Я работала сучкорубом с Петром Чоховым и Афанасьевым. Но моей обязанностью было обрубать сучья заподлицо (без задоринки), со всех сторон ошкуривать пни и сжигать все остатки: сучья, вершины, хвою, чурки, а то и целые неделовые лесины. Ветви — мокрые, на морозе не горят, а только шипят и извиваются. Девять костров горят в разных концах лесосеки. Лучше бы на большом костре… Но как притащить тяжелые вершины, чурки, бревна?! Кругом бурелом, корни, ямы от вывороченных корней. Спешу от костра к костру, надрываясь под тяжестью, спотыкаюсь, падаю, вскакиваю и вновь тащу, выбиваясь из сил…
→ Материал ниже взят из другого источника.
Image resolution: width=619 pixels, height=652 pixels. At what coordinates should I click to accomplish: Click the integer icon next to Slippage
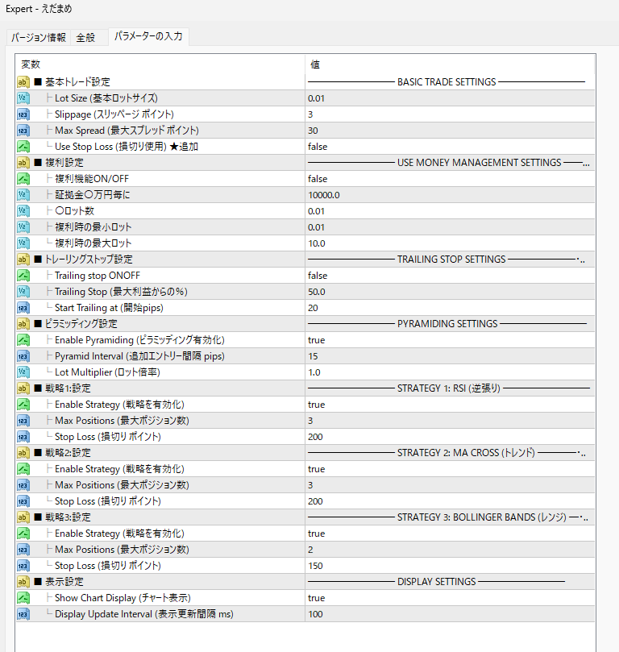click(x=23, y=114)
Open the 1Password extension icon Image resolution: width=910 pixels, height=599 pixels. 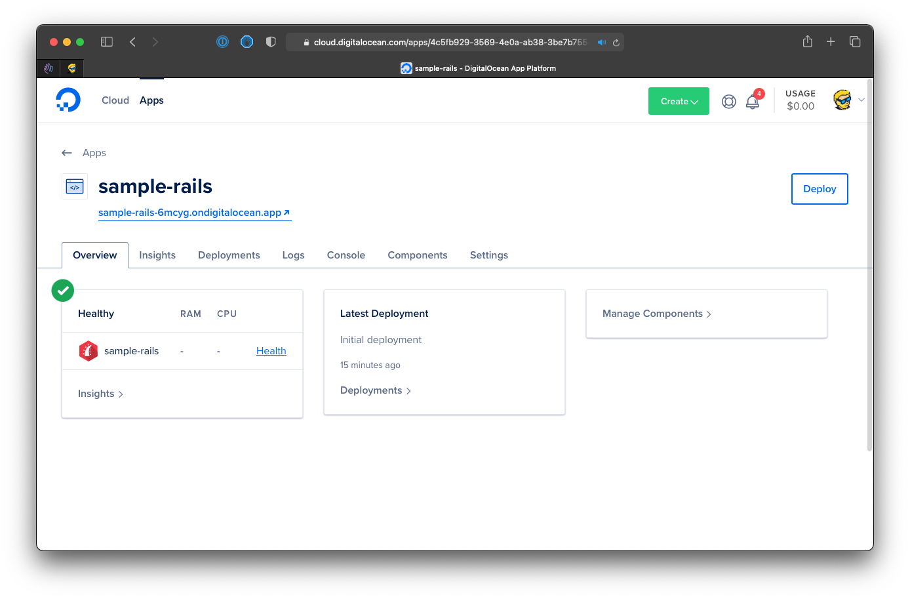coord(223,42)
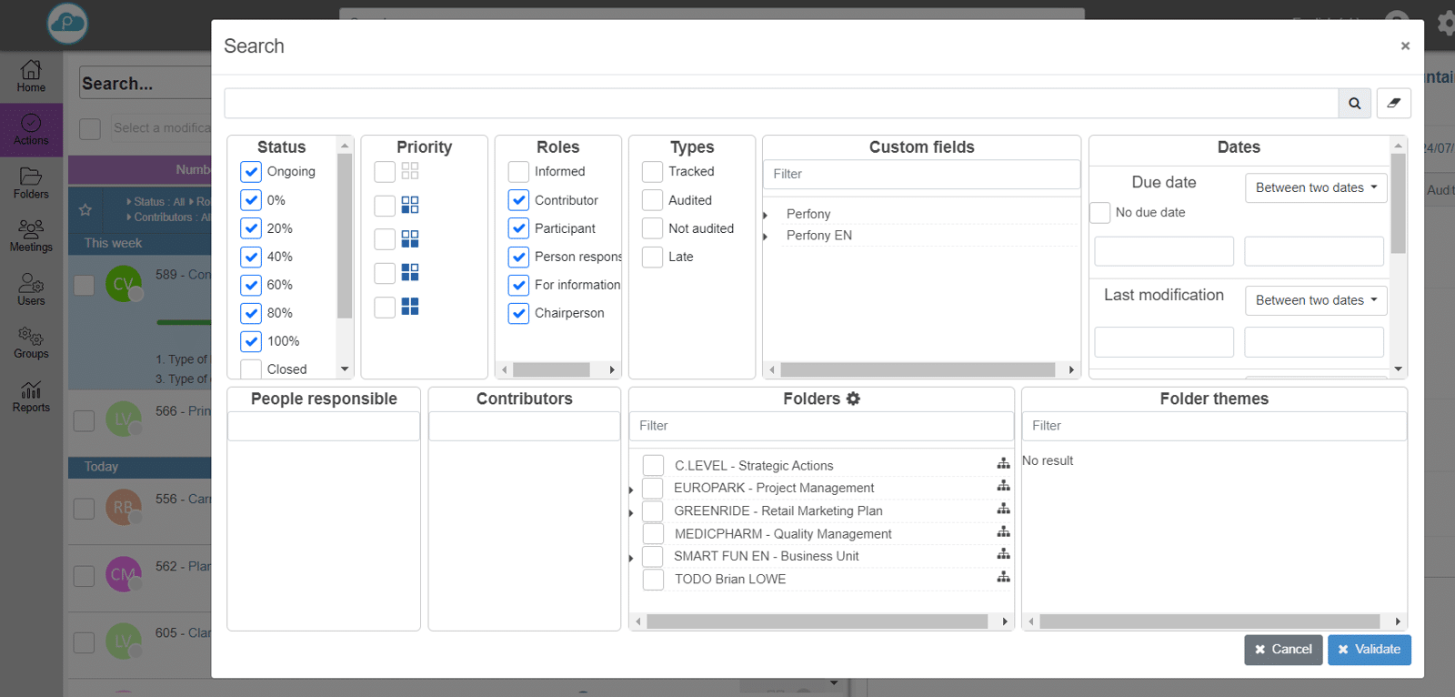Click hierarchy icon for TODO Brian LOWE
This screenshot has height=697, width=1455.
click(x=1003, y=577)
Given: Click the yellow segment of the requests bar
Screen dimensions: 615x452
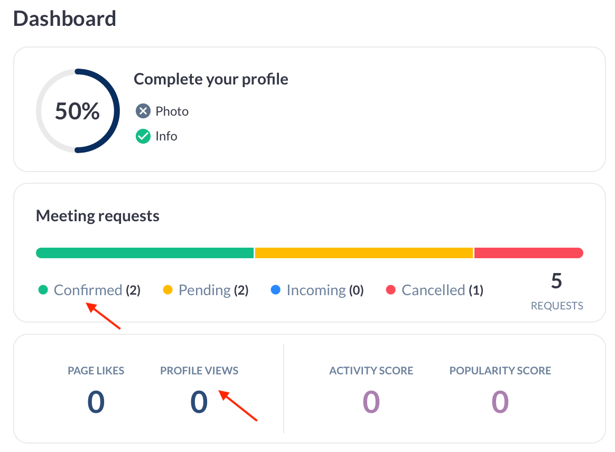Looking at the screenshot, I should (x=364, y=253).
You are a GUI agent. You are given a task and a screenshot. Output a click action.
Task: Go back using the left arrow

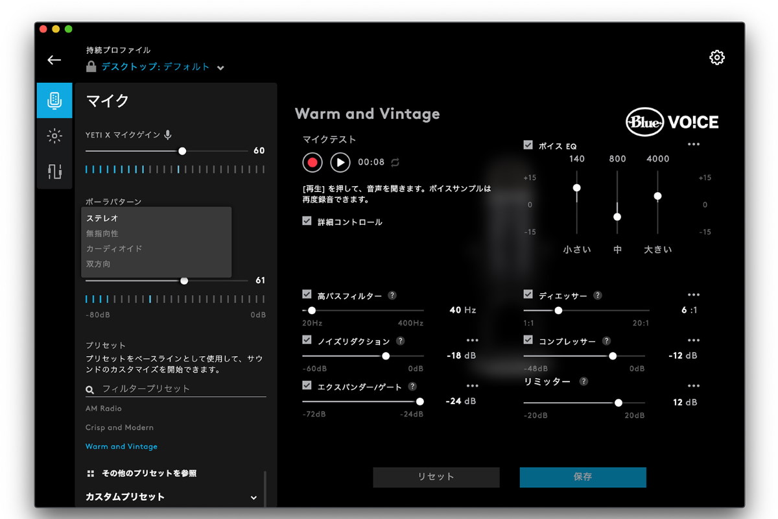(x=54, y=60)
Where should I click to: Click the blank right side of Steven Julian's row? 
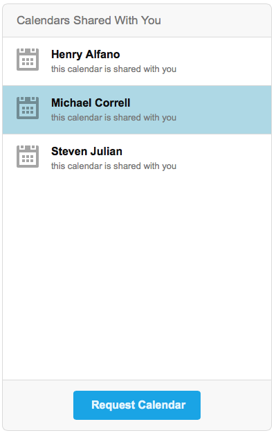223,158
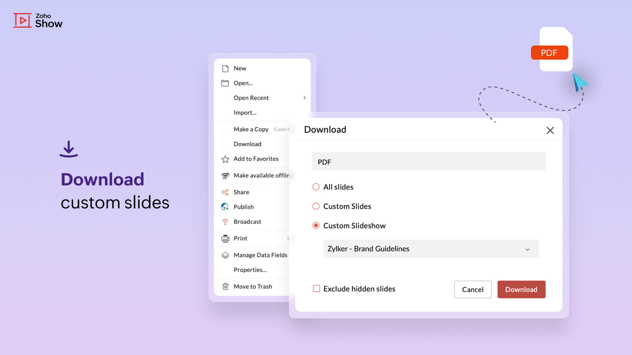The width and height of the screenshot is (632, 355).
Task: Click the PDF format input field
Action: 429,161
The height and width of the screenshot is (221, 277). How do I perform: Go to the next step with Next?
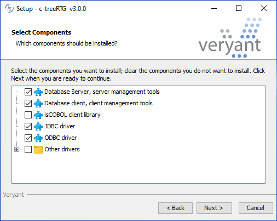[x=214, y=208]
Все ушли. Но я не справилась со своей работой, осталась. Ноги дрожат, подкашиваются. Я вся в поту! Рубашка мокрая, липнет к спине, дымится. Но я справлюсь! Скорее, скорей! Ведь сегодня — день твоего рождения!

Помнишь, как это было, когда ты жила дома? Папа, мама, да и вообще все — тебя поздравляли. Царила такая теплая, счастливая атмосфера… Как это могло быть, такое спокойствие, счастье? Ведь и в те годы где-то (может быть, именно здесь) люди страдали, надрывались от непосильного труда, голодали, теряли последние силы, отчаивались! А мы всего этого не знали, не подозревали и никогда бы не поверили, что все это возможно!
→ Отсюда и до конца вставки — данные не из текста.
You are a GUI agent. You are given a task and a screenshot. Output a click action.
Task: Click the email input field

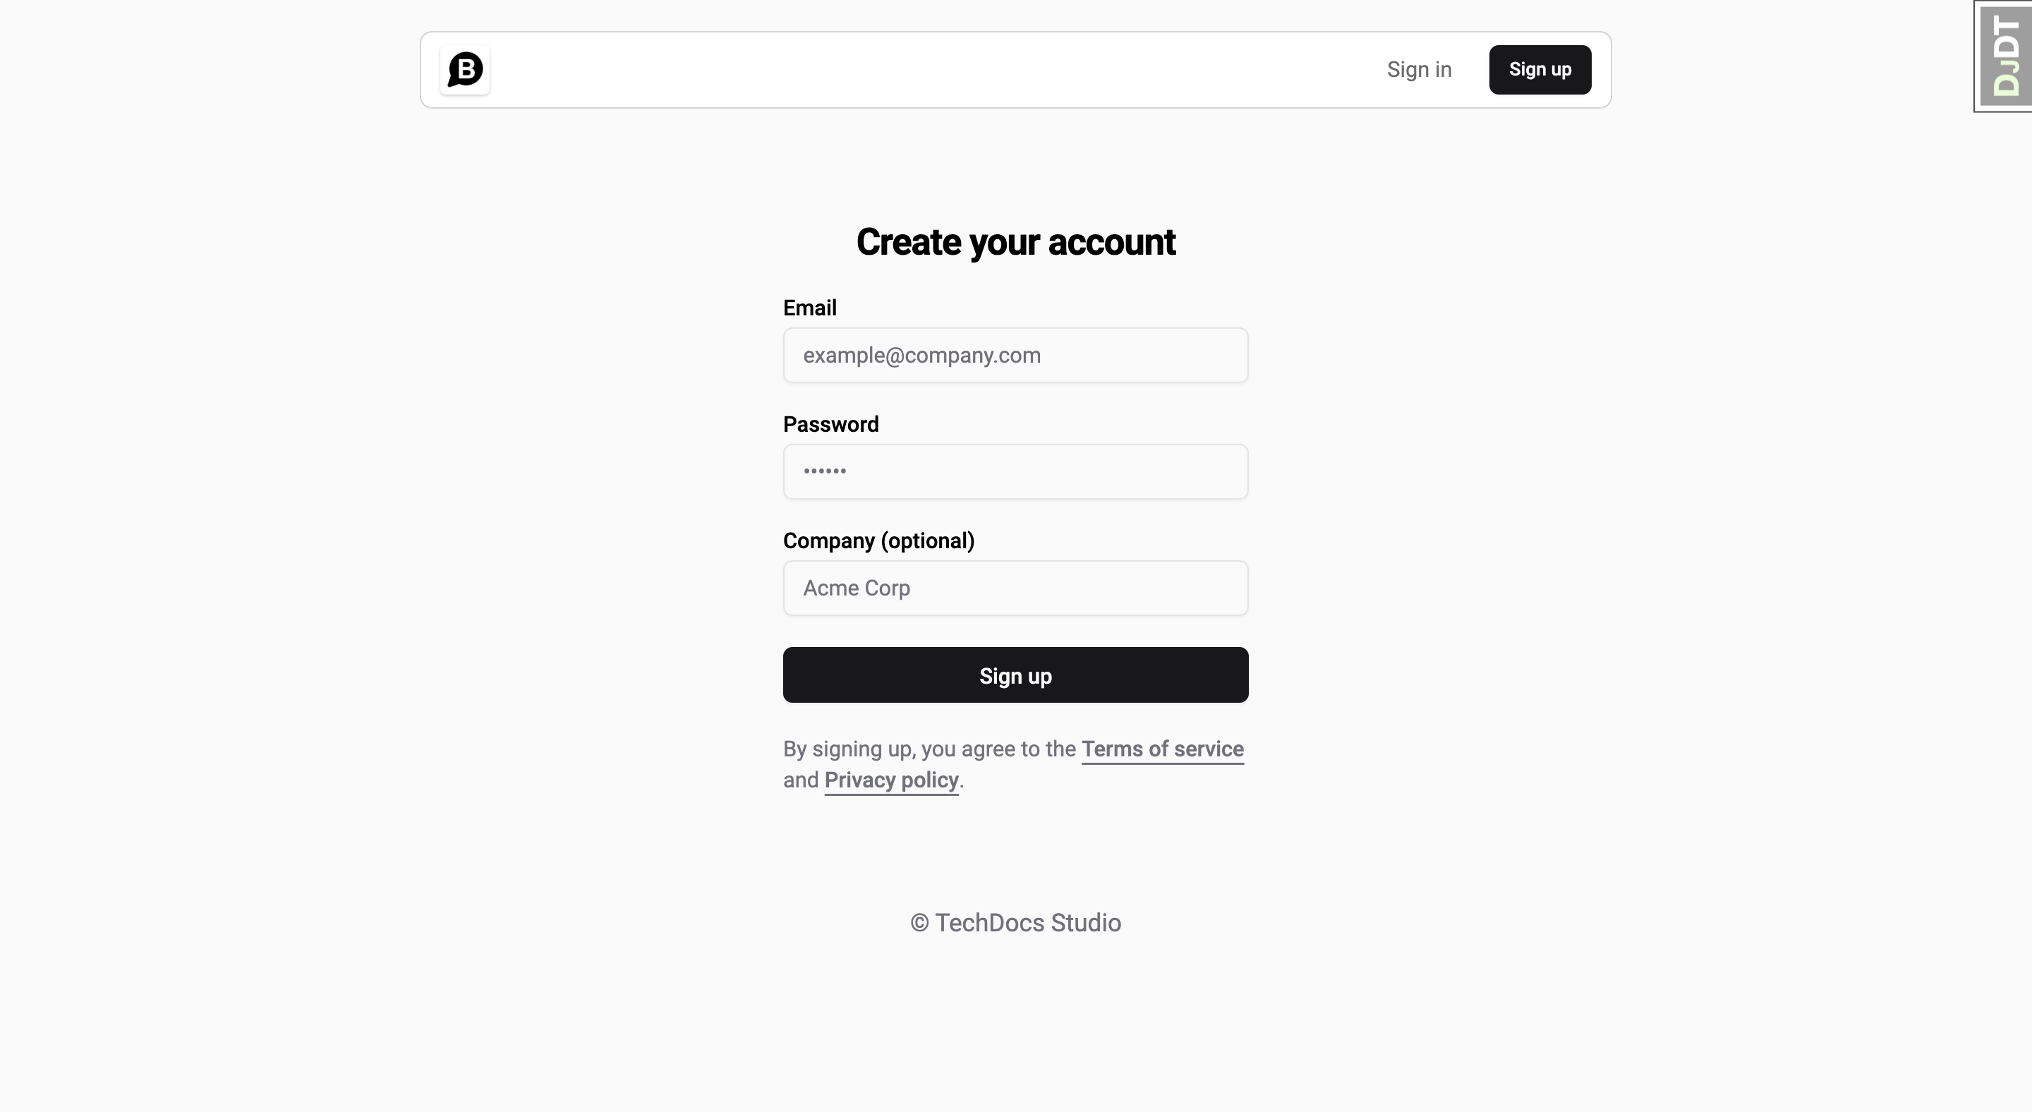[1014, 355]
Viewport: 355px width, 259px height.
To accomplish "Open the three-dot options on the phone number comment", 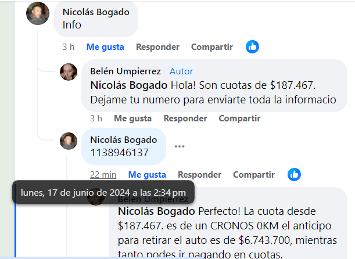I will 180,146.
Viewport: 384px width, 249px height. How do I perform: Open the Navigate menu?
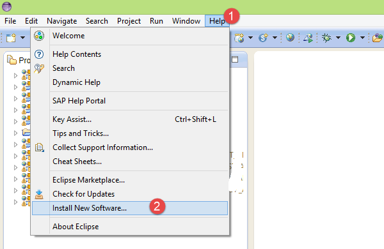coord(62,21)
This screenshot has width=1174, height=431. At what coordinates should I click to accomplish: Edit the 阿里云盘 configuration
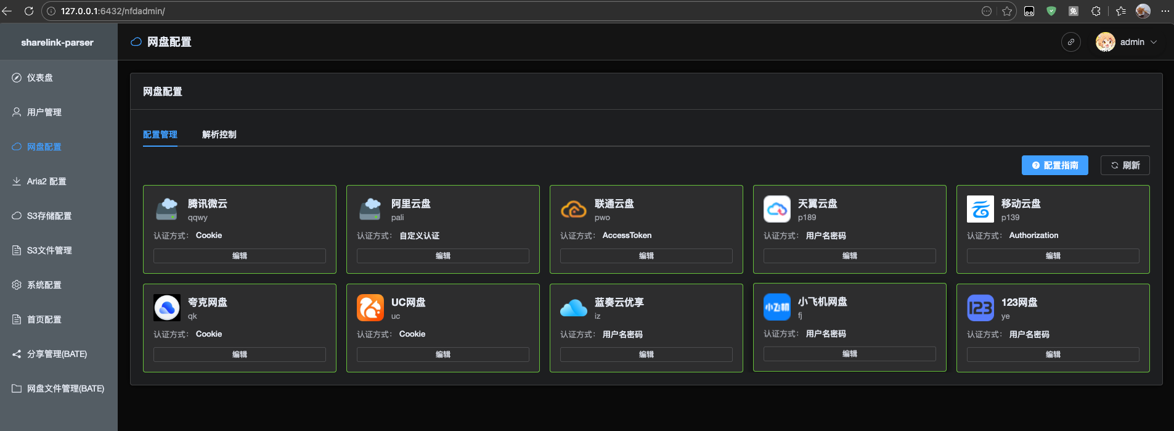(x=442, y=256)
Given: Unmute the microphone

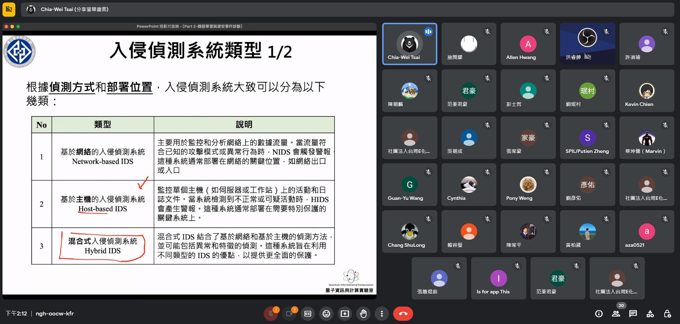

Костры горят… Спотыкаясь и падая, ношусь от одного костра к другому. Вот месяц спускается к вершинам леса. О, я справлюсь! Скорее, скорее! Ведь сегодня — день моего рождения!.. Перед глазами все плывет. Я голодна — до обморока, устала — до смерти. Нет, не могу! Хватаюсь за голову и с глухим стоном падаю в снег…Месяц зашел. В лесу совсем темно. Костры погасли. Я — никогда не справлюсь. Я побеждена…

Встаю, отряхиваю снег, подбираю шапку, телогрейку, одеваюсь и, захватив инструмент, бреду домой.
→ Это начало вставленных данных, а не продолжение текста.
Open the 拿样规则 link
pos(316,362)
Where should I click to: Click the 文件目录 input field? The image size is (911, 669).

Полночь. До барака 7 километров. Ужина не будет. Едва плетусь, спотыкаясь. Сегодня день моего рождения.

Отцовские часы

И потянулись долгие дни, исполненные тоски и чувства обреченности. Я не сдамся. Я буду бороться до конца, но чувствую — конец близко.

Фактически это была уже не жизнь, а агония. Но можно ли сказать, что ссыльные бессарабцы были обречены? Нет, разумеется, не все. Но многие. А из числа тех, кто на свою беду попал к Хохрину, даже очень многие. Но все же у них по сравнению со мною было больше шансов. В момент, когда их забирали (а забирали их из дому), они захватили с собой все, что у них было ценного: деньги, драгоценности, вещи. Имея деньги в дополнение к тем, что нам весьма нерегулярно выплачивали заработок, не приходилось 2–3 дня работать натощак, причем невыкупленная пайка не возмещалась. Имея вещи, можно было кое-что на них выменять у местного населения: мясо (скот забивали с осени, а замороженное мясо висело на чердаке), капусту (пусть это был лишь зеленый лист), картошку величиной с орех, рыбу, грибы. Имея драгоценности… Ну, тут уже нетрудно догадаться, что за них можно было купить покровительство начальства.

В день, когда нас забрали в ссылку, 13 июня 1941 года, у меня было лишь 6 рублей. Мне неудобно было торопить с оплатой моих работодателей, а сами они не спешили. Вещи? Только те, что были нужны рабочему человеку. Притом летом. Даже хорошие хромовые сапоги я не взяла! После напишу и мне вышлют. Могло ли мне прийти в голову, что нас бросят, как щенят в воду: «Плывите, если сможете, а нет — тоните».